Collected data
◇ ◇ ◇ ◇

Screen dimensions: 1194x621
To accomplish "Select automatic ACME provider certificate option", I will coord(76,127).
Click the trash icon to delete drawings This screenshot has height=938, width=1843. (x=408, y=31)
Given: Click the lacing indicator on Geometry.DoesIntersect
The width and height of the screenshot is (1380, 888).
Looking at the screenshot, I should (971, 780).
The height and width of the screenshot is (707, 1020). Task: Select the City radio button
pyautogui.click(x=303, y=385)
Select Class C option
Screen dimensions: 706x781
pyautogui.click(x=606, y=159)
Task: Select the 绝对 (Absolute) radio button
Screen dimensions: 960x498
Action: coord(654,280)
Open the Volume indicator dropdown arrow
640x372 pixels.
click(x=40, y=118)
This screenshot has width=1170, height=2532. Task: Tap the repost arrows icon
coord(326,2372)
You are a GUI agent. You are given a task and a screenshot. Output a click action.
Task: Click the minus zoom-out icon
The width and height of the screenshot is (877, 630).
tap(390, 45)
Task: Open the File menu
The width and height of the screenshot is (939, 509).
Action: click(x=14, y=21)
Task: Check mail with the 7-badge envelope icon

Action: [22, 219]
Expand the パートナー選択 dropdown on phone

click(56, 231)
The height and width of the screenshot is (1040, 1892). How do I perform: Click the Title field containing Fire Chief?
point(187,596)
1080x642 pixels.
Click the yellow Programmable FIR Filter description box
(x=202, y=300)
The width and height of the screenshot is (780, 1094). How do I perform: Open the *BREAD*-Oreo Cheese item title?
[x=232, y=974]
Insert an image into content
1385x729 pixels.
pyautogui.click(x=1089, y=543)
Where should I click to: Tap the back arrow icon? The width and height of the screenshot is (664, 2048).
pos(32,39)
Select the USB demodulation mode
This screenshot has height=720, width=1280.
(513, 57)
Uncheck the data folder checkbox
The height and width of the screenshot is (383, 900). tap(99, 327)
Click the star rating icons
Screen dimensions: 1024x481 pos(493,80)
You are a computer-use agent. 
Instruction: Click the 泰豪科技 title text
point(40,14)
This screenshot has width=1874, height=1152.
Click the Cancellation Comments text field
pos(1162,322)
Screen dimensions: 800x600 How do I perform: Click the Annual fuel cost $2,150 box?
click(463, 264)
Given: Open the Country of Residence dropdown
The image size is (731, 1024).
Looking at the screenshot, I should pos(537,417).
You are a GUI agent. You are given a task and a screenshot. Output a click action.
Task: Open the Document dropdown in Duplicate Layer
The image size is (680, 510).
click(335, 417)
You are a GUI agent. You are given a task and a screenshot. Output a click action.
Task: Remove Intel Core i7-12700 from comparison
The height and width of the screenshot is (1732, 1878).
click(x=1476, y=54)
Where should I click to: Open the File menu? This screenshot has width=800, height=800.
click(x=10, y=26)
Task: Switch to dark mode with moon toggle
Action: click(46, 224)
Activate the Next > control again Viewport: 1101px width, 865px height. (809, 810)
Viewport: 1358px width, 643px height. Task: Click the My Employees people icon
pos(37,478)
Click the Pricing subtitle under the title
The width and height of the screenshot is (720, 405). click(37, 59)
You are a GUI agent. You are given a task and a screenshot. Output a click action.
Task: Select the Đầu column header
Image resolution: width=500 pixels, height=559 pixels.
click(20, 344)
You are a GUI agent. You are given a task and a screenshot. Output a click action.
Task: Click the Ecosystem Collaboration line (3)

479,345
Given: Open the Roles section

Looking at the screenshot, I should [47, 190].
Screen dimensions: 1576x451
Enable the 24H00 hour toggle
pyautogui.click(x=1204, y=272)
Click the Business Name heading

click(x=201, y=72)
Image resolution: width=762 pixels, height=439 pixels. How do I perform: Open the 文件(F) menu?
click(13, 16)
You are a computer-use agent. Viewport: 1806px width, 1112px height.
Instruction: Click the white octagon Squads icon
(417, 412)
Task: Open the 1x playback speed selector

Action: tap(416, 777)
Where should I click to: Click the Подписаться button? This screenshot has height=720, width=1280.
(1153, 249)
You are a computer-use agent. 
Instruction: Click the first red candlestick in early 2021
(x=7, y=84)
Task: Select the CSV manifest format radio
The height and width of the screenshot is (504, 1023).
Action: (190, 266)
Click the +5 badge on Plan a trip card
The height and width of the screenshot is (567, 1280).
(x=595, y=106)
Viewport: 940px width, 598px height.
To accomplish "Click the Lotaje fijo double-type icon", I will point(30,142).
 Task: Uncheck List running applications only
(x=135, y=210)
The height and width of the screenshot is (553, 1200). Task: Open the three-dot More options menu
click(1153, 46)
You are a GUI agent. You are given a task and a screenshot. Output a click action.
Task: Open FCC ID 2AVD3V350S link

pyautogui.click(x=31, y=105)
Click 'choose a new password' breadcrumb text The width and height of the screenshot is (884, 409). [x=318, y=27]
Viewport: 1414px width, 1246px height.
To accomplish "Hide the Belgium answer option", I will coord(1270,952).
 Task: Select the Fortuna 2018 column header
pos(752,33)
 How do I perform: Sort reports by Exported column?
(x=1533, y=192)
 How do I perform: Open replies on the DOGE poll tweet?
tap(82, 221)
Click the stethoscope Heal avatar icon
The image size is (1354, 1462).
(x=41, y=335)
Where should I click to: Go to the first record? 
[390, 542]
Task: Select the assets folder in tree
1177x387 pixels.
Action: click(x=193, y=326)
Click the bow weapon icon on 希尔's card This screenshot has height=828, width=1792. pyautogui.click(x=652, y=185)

◇ ◇ ◇ ◇

Instructions for the task: Look through the entries and find each line that has the string "card". Copy those lines.

Response below:
Click the +5 badge on Plan a trip card
Click the bow weapon icon on 希尔's card This screenshot has height=828, width=1792. pyautogui.click(x=652, y=185)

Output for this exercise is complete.